━━━━━ Dataset content
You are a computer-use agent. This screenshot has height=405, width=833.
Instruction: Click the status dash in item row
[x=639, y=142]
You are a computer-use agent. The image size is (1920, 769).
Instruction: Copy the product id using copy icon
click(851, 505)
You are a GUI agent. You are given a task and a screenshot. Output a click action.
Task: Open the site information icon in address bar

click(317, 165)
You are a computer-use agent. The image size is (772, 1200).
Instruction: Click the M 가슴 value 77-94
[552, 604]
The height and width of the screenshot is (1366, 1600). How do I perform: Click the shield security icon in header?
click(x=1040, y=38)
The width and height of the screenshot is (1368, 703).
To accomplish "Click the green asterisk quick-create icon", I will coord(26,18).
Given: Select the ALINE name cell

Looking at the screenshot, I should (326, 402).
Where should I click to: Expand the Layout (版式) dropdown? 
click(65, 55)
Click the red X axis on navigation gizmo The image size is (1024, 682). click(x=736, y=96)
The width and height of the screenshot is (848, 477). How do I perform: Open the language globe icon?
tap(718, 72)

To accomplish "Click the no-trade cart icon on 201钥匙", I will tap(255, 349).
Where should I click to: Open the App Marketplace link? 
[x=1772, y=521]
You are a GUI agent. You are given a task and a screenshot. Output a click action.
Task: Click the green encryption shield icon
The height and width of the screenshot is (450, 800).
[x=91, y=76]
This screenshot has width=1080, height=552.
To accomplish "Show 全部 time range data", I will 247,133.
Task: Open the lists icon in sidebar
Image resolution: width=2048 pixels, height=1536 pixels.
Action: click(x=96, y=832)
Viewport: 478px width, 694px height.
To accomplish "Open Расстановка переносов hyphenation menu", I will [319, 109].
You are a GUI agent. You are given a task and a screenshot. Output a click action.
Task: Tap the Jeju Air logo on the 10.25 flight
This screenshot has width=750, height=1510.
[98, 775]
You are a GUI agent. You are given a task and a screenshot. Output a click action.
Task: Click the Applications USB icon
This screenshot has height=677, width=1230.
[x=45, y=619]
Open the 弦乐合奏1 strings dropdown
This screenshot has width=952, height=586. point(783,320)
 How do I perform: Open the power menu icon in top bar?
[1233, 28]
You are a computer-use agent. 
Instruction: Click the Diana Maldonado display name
━━━━━━━━━━
_Task description_
Every entry is to be copied exactly, with none omitted.

_Answer space_
You are a computer-use agent. This screenshot has height=405, width=833.
Instruction: Click the status dash in item row
[x=639, y=142]
You are a computer-use agent. The image size is (1920, 769).
Instruction: Copy the product id using copy icon
click(851, 505)
You are a GUI agent. You are given a task and a screenshot. Output a click action.
Task: Open the site information icon in address bar

click(317, 165)
You are a computer-use agent. The image size is (772, 1200).
Instruction: Click the M 가슴 value 77-94
[552, 604]
The height and width of the screenshot is (1366, 1600). How do I perform: Click the shield security icon in header?
click(x=1040, y=38)
The width and height of the screenshot is (1368, 703).
To accomplish "Click the green asterisk quick-create icon", I will coord(26,18).
Given: Select the ALINE name cell

Looking at the screenshot, I should (326, 402).
Where should I click to: Expand the Layout (版式) dropdown? 
click(65, 55)
Click the red X axis on navigation gizmo The image size is (1024, 682). click(x=736, y=96)
The width and height of the screenshot is (848, 477). How do I perform: Open the language globe icon?
tap(718, 72)

To accomplish "Click the no-trade cart icon on 201钥匙", I will tap(255, 349).
Where should I click to: Open the App Marketplace link? 
[x=1772, y=521]
You are a GUI agent. You are given a task and a screenshot. Output a click action.
Task: Click the green encryption shield icon
The height and width of the screenshot is (450, 800).
[x=91, y=76]
This screenshot has width=1080, height=552.
To accomplish "Show 全部 time range data", I will 247,133.
Task: Open the lists icon in sidebar
Image resolution: width=2048 pixels, height=1536 pixels.
Action: click(x=96, y=832)
Viewport: 478px width, 694px height.
To accomplish "Open Расстановка переносов hyphenation menu", I will [319, 109].
You are a GUI agent. You are given a task and a screenshot. Output a click action.
Task: Tap the Jeju Air logo on the 10.25 flight
This screenshot has width=750, height=1510.
[98, 775]
You are a GUI agent. You are given a task and a screenshot. Output a click action.
Task: Click the Applications USB icon
This screenshot has height=677, width=1230.
[x=45, y=619]
Open the 弦乐合奏1 strings dropdown
This screenshot has width=952, height=586. point(783,320)
 How do I perform: Open the power menu icon in top bar?
[1233, 28]
You are a computer-use agent. 
Instruction: Click the Diana Maldonado display name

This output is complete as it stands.